• [Aufgabe]: Tausche in den Datensätzen von der Zeile mit „This screenshot has width=450, height=337.“ bis einschließlich zum Ende der Datensätze „Calculator“ gegen „Notepad“ aus und gib nur diese Zeilen sonst unverändert wieder. Lass die Bilder dabei weg.

Datensätze aus einem Datenbestand
____________________

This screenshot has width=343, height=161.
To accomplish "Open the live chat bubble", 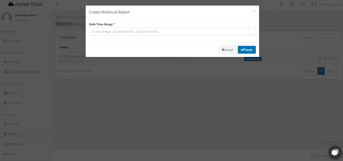I will pyautogui.click(x=335, y=152).
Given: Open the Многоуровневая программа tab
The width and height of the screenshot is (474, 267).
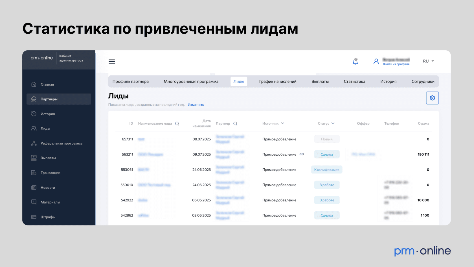Looking at the screenshot, I should (x=191, y=82).
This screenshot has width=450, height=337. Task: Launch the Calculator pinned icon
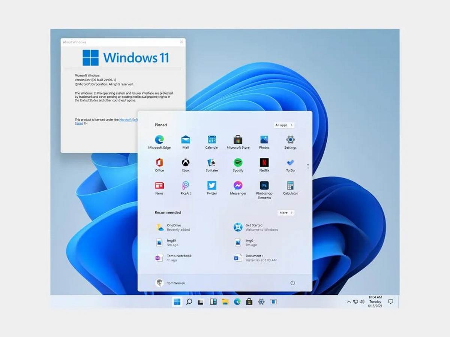[290, 186]
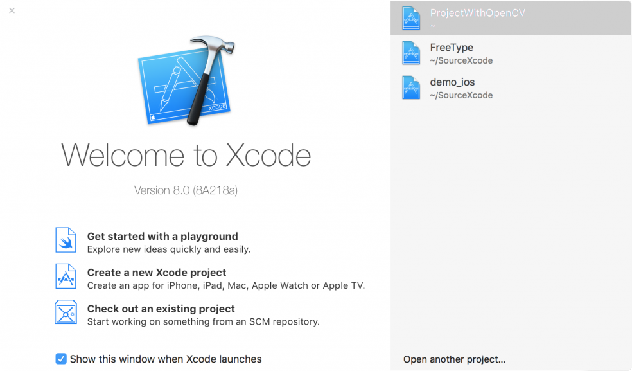Select the Swift playground icon
This screenshot has height=371, width=632.
(66, 240)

____________________

• [Lösung zur Übung]:
This screenshot has width=450, height=337. Task: Launch the Notepad pinned icon
[290, 186]
Select the Swift playground icon
This screenshot has height=371, width=632.
(66, 240)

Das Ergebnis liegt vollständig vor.